Roma (NEV), 15 ottobre 2019 – Vive in Canada Emilie Teresa Smith, pastora anglicana di origine argentina, che ha vissuto a lungo in Guatemala e Messico, ed è copresidente di SICSAL (Servicio Internacional Cristiano de Solidaridad con los pueblos de América Latina) un gruppo ecumenico che ha ramificazione in 28 paesi, dedicato ad Oscar Arnulfo Romero, aperto al dialogo e alla partecipazione per la giustizia, la pace e la solidarietà. Smith segue una comunità a Vancouver, in una delle zone più fragili della città. L’anno passato è stata arrestata e ha passato in carcere una settimana perché aver partecipato alle proteste delle popolazioni ancestrali contro l’oleodotto Trans Mountain Pipeline che ha distrutto un’area enorme del nord del Canada.

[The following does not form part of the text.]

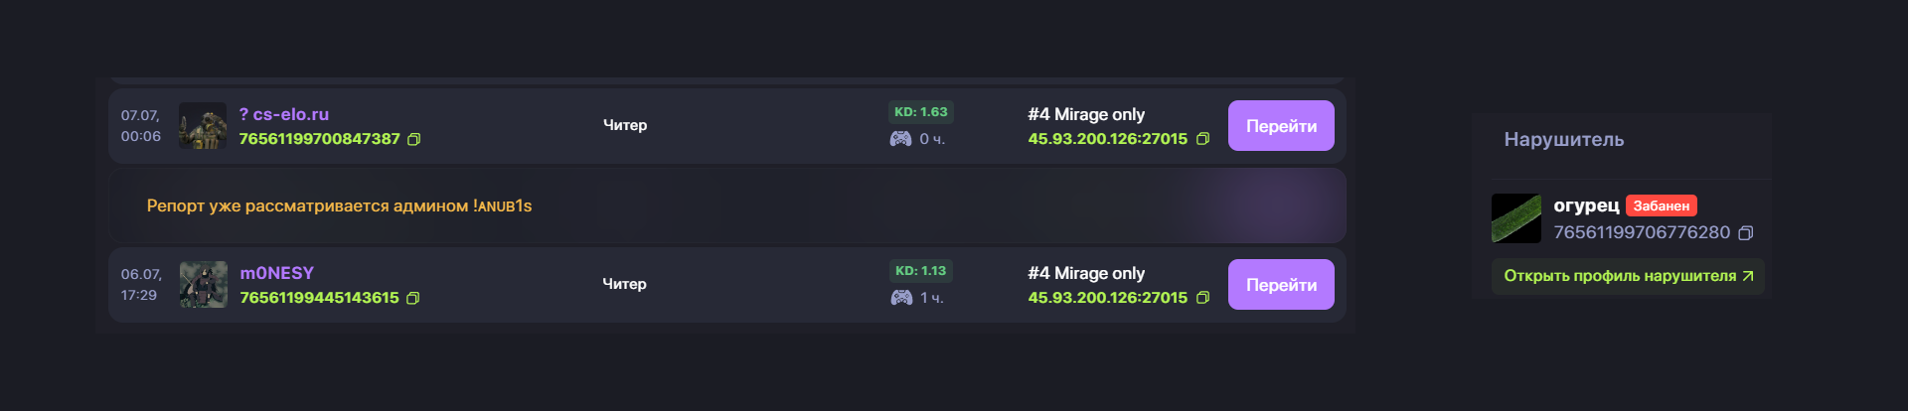The width and height of the screenshot is (1908, 411).
Task: Copy server address in the m0NESY report row
Action: tap(1202, 298)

E dal Canada è arrivata a Roma per partecipare al Sinodo per l’Amazzonia (6-27 ottobre), che raccoglie vescovi da tutta la regione amazzonica e soprattutto leader indigeni di varie comunità.

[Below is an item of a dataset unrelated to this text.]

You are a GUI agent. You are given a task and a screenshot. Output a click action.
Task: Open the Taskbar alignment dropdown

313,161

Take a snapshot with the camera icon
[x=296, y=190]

“Come SICSAL siamo venuti qui a Roma per condividere questo momento fondamentale della chiesa universale. Lavoriamo ecumenicamente con le varie reti latinoamericane, come la Red Eclesial PanAmazonica (REPAM) e il Consiglio ecumenico delle chiese (CEC), cercando di avere una visione e una metodologia di lavoro più inclusive che possiamo. Siamo presenti per accompagnare le attività esterne al Sinodo ufficiale, momenti simbolici ma di grande forza che mostrano la nuova realtà che stiamo cercando di costruire” ha detto Smith all’Agenzia NEV.
Come una cristiana evangelica guarda a questo Sinodo e perché questo Sinodo e l’Amazzonia sono così importanti secondo lei?

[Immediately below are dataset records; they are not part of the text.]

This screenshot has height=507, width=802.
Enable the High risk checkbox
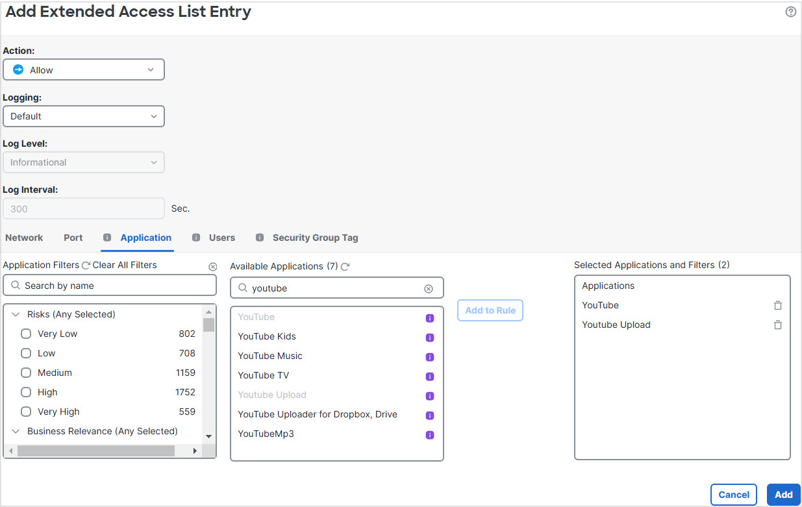25,392
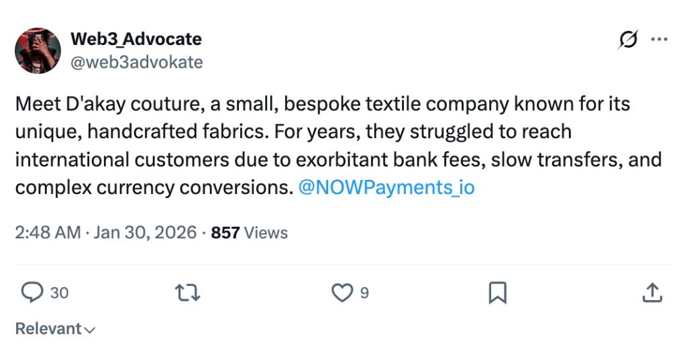Open the three-dot more options menu
Image resolution: width=687 pixels, height=347 pixels.
coord(659,40)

Possiamo guardare a questo incontro come a un evento legato ad un’area specifica ma non è così. Si tratta di un evento molto importante perché ci dice di un modo di affrontare la nostra fede e di guardare il mondo. Stiamo vivendo un’epoca in cui è necessario che i cristiani si alzino in piedi e prendano parola e azione sul tema dell’ambiente. Le comunità indigene hanno mantenuto una visione della sacralità della terra e dell’acqua che noi dobbiamo recuperare. Anche la nostra fede ha molto da dire sul valore della vita e la nostra cosmovisione parla della terra come qualcosa di sacro. Dobbiamo quindi essere coraggiosi e svincolare la chiesa e il mondo da una visione mercantilistica che crede sia possibile inscatolare qualsiasi cosa e venderla. La creazione non è in vendita e questa è una lotta di tutti. Noi ringraziamo le comunità indigene che hanno saputo mantenere la sacralità della terra.
Cosa spera per questo Sinodo?
È arrivato il tempo di affrontare il nemico, il sistema che vuole distruggere la vita nel nostro pianeta. Già abbiamo esaurito le parole. Il mio desiderio è che riusciamo ad avere il coraggio di farci carico del compito che ci tocca come cristiani, di seguire Cristo e di seguire i veri discepoli di Cristo che sono i popoli amazzonici e originari, gli unici che ricordano che la terra è di Dio e non del mondo e che come cristiani dobbiamo prenderne coscienza ed agire.